▸ STATED GOAL
Return, word for word, the lines that begin at the first of the items below and stop after the line containing "click(35, 390)", with both of those lines included.

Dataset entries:
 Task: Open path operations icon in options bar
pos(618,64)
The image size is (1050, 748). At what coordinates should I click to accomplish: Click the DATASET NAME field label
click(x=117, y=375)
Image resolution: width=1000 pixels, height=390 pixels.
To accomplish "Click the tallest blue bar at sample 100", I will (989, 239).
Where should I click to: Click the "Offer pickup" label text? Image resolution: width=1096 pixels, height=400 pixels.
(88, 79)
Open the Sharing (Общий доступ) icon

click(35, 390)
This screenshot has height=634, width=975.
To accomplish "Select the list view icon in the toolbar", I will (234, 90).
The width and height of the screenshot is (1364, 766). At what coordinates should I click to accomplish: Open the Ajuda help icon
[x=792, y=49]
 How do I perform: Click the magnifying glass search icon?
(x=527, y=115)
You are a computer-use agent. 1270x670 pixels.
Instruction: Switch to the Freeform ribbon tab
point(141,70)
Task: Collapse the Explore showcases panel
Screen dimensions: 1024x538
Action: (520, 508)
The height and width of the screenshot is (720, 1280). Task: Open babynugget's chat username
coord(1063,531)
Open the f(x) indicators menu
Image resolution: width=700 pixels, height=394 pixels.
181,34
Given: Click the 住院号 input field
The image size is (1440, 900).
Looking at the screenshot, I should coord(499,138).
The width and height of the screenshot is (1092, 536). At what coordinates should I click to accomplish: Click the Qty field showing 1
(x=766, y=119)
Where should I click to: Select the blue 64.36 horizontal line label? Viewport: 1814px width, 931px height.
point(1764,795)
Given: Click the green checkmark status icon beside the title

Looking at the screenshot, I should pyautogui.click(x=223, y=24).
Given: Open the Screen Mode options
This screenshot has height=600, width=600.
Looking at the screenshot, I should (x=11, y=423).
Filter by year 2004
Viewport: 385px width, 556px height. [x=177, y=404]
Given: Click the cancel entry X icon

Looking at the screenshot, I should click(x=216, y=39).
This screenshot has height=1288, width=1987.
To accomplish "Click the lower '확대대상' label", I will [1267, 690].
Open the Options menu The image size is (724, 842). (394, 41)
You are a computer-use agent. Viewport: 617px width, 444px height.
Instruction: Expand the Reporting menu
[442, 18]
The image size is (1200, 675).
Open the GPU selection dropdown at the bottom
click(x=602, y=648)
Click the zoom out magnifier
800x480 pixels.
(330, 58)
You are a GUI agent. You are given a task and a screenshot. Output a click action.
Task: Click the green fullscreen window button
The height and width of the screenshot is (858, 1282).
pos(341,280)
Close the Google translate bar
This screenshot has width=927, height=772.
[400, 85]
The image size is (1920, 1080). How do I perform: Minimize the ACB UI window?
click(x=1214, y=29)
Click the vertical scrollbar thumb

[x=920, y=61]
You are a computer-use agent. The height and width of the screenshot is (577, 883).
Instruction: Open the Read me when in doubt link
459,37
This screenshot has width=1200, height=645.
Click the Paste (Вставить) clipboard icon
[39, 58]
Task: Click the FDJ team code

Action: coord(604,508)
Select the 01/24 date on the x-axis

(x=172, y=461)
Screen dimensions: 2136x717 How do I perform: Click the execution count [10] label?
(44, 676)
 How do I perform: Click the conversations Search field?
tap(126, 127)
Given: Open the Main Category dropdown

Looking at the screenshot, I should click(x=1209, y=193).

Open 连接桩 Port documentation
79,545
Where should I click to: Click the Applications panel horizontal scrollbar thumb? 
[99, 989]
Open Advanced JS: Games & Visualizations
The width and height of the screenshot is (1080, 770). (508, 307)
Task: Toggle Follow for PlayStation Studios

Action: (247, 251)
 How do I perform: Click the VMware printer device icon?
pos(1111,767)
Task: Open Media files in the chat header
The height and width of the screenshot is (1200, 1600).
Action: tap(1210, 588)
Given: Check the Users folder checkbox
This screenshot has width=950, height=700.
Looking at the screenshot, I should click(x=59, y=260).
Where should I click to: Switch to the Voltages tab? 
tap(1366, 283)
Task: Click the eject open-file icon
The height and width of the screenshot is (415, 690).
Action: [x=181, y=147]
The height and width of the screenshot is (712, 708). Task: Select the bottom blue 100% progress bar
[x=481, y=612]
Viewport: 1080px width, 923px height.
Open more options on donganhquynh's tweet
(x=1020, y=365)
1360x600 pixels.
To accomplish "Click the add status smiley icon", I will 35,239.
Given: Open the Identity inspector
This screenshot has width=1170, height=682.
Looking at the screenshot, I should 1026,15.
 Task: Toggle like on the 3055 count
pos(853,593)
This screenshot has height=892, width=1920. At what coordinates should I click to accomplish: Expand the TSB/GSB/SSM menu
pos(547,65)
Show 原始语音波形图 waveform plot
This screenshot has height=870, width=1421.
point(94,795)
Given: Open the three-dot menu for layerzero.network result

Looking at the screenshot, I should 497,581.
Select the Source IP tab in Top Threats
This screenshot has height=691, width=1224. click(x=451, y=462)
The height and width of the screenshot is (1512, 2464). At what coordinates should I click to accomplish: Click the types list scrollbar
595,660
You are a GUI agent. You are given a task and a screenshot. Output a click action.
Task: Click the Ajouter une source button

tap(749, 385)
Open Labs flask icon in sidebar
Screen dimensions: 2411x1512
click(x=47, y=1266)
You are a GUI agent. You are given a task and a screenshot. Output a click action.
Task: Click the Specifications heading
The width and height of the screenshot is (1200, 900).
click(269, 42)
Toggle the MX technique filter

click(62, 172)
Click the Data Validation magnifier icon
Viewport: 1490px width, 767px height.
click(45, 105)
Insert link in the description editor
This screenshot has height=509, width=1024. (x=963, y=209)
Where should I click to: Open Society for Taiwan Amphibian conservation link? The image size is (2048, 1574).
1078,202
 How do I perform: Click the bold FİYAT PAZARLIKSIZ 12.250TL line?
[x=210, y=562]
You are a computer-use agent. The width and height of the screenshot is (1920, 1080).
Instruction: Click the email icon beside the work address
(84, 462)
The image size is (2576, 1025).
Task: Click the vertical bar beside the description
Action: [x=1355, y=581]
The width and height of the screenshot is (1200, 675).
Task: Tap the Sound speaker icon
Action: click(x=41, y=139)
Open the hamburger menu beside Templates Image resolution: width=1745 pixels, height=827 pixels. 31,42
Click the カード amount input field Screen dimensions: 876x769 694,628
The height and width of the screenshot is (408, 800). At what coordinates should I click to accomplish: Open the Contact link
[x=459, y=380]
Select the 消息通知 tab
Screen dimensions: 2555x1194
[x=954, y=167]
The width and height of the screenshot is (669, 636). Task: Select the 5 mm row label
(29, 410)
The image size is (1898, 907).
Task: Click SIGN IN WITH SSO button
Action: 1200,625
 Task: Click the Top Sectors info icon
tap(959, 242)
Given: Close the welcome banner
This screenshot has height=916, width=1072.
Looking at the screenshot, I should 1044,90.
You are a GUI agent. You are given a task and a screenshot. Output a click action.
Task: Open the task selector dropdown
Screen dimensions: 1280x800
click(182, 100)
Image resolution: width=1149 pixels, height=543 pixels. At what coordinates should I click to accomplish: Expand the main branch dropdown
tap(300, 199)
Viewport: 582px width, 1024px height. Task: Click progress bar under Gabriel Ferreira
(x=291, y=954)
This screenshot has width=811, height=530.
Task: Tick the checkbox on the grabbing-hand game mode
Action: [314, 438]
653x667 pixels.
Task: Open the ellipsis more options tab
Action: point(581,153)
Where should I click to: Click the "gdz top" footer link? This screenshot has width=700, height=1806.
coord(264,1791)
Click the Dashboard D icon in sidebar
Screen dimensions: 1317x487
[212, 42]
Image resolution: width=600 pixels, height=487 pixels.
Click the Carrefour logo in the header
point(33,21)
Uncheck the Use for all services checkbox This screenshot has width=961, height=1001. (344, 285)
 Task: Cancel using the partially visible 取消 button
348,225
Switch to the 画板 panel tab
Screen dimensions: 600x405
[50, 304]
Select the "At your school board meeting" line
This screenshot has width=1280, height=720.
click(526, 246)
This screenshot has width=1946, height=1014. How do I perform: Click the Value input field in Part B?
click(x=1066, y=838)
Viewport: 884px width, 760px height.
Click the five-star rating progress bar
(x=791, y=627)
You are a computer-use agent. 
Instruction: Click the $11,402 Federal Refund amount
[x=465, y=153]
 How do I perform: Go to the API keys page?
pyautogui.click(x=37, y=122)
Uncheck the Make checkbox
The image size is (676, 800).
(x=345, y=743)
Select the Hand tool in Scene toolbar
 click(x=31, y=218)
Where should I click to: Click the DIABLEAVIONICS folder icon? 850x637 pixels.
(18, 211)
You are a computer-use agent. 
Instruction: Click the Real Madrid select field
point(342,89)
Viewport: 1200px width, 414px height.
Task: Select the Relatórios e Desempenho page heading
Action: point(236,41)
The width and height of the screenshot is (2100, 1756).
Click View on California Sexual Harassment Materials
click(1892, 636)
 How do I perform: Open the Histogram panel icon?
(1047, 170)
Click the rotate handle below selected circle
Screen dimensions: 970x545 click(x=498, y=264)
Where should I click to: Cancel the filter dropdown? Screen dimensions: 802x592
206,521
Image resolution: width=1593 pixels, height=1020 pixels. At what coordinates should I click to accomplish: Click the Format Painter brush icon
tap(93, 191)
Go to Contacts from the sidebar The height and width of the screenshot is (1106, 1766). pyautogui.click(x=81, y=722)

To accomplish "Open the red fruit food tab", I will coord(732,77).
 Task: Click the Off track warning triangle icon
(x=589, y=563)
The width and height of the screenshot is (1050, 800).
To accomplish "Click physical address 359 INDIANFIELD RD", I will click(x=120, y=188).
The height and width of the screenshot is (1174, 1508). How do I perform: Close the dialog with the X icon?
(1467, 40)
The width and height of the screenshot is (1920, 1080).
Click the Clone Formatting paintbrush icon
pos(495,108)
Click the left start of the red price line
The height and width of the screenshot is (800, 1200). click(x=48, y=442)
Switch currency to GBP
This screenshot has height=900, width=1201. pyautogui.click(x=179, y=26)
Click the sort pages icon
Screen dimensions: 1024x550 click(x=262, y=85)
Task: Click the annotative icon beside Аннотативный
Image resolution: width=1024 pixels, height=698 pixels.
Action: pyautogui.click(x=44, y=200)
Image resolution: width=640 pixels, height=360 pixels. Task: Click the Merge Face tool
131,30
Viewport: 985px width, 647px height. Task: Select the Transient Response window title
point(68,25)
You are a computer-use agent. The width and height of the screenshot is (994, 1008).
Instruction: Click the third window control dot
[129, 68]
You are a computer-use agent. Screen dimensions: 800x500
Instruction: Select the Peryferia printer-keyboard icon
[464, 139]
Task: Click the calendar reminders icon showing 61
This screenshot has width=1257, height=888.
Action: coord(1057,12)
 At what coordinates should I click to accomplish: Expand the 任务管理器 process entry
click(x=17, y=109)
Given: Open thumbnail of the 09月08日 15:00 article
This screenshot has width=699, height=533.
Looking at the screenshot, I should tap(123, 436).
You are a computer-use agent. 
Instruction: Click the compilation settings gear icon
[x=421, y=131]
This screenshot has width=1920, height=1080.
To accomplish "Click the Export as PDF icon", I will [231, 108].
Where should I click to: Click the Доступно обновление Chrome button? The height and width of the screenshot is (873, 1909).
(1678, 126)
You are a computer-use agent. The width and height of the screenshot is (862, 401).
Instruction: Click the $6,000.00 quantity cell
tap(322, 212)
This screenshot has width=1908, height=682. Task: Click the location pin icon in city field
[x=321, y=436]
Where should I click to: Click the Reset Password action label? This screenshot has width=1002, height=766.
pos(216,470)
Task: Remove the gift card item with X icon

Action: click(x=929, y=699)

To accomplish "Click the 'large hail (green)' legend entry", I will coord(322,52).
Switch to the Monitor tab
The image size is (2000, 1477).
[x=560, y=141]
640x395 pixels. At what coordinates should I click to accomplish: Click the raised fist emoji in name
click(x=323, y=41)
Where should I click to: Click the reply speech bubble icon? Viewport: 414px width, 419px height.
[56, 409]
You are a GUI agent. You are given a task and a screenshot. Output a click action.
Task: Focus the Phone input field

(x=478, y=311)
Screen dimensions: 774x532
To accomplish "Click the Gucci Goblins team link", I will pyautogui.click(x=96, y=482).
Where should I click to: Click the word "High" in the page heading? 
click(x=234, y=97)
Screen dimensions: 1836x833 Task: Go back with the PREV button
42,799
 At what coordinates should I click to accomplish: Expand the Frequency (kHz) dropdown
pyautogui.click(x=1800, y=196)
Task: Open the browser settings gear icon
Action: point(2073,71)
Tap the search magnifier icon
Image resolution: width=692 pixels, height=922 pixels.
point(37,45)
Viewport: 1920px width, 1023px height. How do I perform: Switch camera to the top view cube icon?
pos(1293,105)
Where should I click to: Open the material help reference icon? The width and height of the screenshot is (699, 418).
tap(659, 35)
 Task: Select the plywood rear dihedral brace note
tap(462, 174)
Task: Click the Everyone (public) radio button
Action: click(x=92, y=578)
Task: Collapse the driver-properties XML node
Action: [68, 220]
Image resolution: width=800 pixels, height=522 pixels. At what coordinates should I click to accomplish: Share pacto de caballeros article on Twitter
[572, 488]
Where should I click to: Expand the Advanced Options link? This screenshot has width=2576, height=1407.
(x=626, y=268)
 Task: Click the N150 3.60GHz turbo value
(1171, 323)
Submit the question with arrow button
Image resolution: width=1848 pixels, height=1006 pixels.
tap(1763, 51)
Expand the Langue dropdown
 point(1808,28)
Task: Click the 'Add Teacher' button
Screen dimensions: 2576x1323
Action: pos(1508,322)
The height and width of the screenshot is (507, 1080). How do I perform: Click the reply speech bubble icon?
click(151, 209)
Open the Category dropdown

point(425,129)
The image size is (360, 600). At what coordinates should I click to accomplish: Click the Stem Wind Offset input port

▸ FINISHED EXERCISE
 Task: Open path operations icon in options bar
pos(618,64)
The image size is (1050, 748). At what coordinates should I click to accomplish: Click the DATASET NAME field label
click(x=117, y=375)
Image resolution: width=1000 pixels, height=390 pixels.
To accomplish "Click the tallest blue bar at sample 100", I will (989, 239).
Where should I click to: Click the "Offer pickup" label text? Image resolution: width=1096 pixels, height=400 pixels.
(88, 79)
Open the Sharing (Общий доступ) icon

click(35, 390)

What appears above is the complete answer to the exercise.